Respecto a la adulteración de facturas de vehículos por parte de «chuteros» y traspasistas, con el uso de RUT y nombres de chilenos, incluso de indigentes como testaferros, el SII respondió, sin ahondar en avances, que «actualmente, dicha materia está siendo analizada por una mesa de trabajo integrada por Aduanas, Tesorería General de la República, Zofri S.A. y el SII, a fin de explorar las distintas alternativas disponibles dentro del marco legal imperante». 

No descarta, además, seguir fiscalizando a los vendedores. Según Zofri S.A., son alrededor de 200 importadores que ofrecen vehículos.

Uno de ellos es un empresario pakistaní que hace 22 años ofrece automóviles. No quiso identificarse por miedo a perder el negocio y “ganarse enemigos”. Confiesa que el contrabando de los “autos chutos” en la zona franca es conocido por todos: “Todos saben que los vehículos que vendemos irán a parar a Bolivia, ilegalmente. Zofri sabe, Carabineros sabe, Aduanas sabe, nosotros (las importadoras) sabemos. Todo el mundo sabe. Encima nos llegan videos de que les quitaron o quemaron los autos en la frontera”. 

Un informe de la Contraloría General de la República de Chile, de mayo de 2019, concluyó lo siguiente respecto al servicio aduanero: “El Sistema de Servicios de Visación Electrónica no dispone de validaciones orientadas a mantener la consistencia de los datos ingresados por los usuarios adquirentes de mercancías, advirtiéndose datos de compradores de productos ingresados con RUT erróneo, RUT asociado a otro nombre en el sistema, y compradores que presentan situación tributaria irregular en el Servicio de Impuestos Internos (SII). 

Lo expuesto denota la falta de cumplimiento de los principios de control y de coordinación entre los organismos públicos, en cuanto a contar con convenios de interoperabilidad con el Servicio de Registro Civil e Identificación, para la correcta identificación de las personas, y con el SII para mantener información actualizada sobre la situación tributaria de los compradores”. 

El fiscal Eduardo Ríos, de la Unidad de Alta Complejidad de Tarapacá, dice que al menos en los últimos cinco años no ha recibido denuncias de los servicios públicos o de particulares por el negocio de los “autos chutos” en la Zofri, y eso, añade, dificulta sobremanera el desarrollo de una investigación y determinar responsabilidades por este comercio clandestino. 

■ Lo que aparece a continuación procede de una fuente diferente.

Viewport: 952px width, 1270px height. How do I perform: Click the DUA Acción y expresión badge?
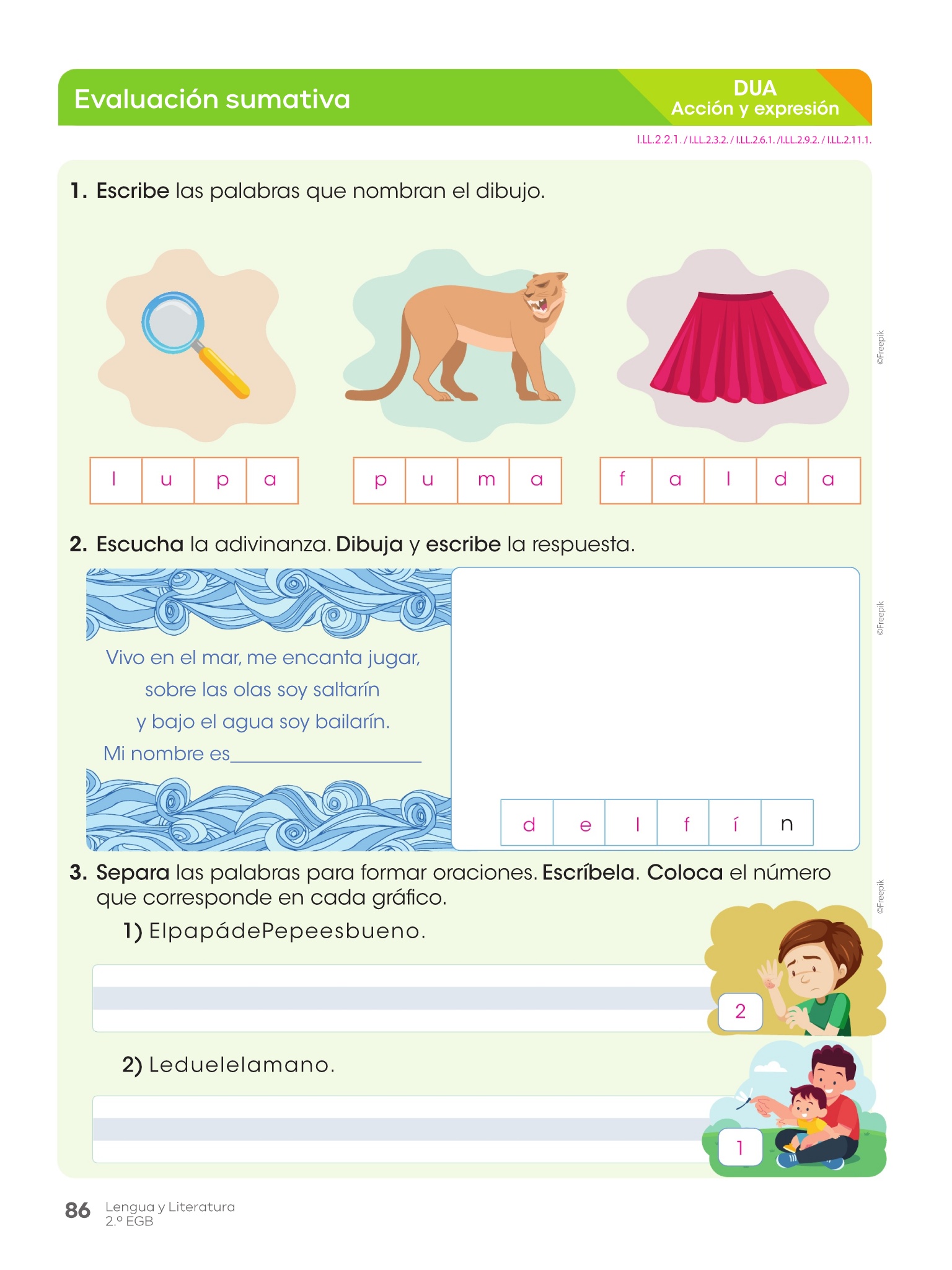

Militares  bolivianos queman uno de los autos chutos.
Foto: Viceministerio de Control Fronterizo, Bolivia.

El gerente general de Zofri S.A, Claudio Pommiez, y el director regional de la Aduana, Cristian Molina, prefirieron no hablar para esta investigación. La policía, por su parte, investiga un reclutamiento masivo de indigentes de parte de una organización delictiva que opera en Iquique. La Fiscalía mantiene las diligencias en calidad de reserva.